> _Work to do_: Rescale the data from the line containing "Image resolution: width=717" down to the end of the data, both ends included. Copy every line, requests too, but multiply each click coordinate in the answers by 2.15, round to whole numbers with halves going up, and leave all other numbers as they are.

> _Entries provided_:
++++++++

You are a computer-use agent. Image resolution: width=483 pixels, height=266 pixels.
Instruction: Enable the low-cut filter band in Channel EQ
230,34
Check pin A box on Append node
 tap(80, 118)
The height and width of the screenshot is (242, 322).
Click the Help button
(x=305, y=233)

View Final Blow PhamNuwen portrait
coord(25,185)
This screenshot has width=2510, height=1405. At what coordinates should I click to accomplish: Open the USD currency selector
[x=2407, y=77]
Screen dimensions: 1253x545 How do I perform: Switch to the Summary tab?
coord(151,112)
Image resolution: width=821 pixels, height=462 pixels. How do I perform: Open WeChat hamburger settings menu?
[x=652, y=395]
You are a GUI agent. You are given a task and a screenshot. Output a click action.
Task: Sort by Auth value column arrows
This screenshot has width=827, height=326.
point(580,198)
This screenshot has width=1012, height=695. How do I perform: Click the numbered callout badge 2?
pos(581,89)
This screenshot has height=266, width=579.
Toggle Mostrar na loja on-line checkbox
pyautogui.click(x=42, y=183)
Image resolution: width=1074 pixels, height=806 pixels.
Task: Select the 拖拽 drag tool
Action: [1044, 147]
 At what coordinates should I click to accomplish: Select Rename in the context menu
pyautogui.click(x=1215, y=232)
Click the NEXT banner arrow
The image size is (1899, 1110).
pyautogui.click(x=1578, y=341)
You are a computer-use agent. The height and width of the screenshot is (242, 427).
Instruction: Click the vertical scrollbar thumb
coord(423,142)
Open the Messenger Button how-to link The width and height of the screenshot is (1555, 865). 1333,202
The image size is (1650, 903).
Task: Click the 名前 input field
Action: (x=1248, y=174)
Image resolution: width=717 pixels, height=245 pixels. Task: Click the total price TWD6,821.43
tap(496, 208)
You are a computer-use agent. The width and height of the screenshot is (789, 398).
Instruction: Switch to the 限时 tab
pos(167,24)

++++++++

> _Result of the task_:
Image resolution: width=717 pixels, height=245 pixels. Task: Click the total price TWD6,821.43
tap(1066, 447)
You are a computer-use agent. The width and height of the screenshot is (789, 398).
Instruction: Switch to the 限时 tab
pos(359,52)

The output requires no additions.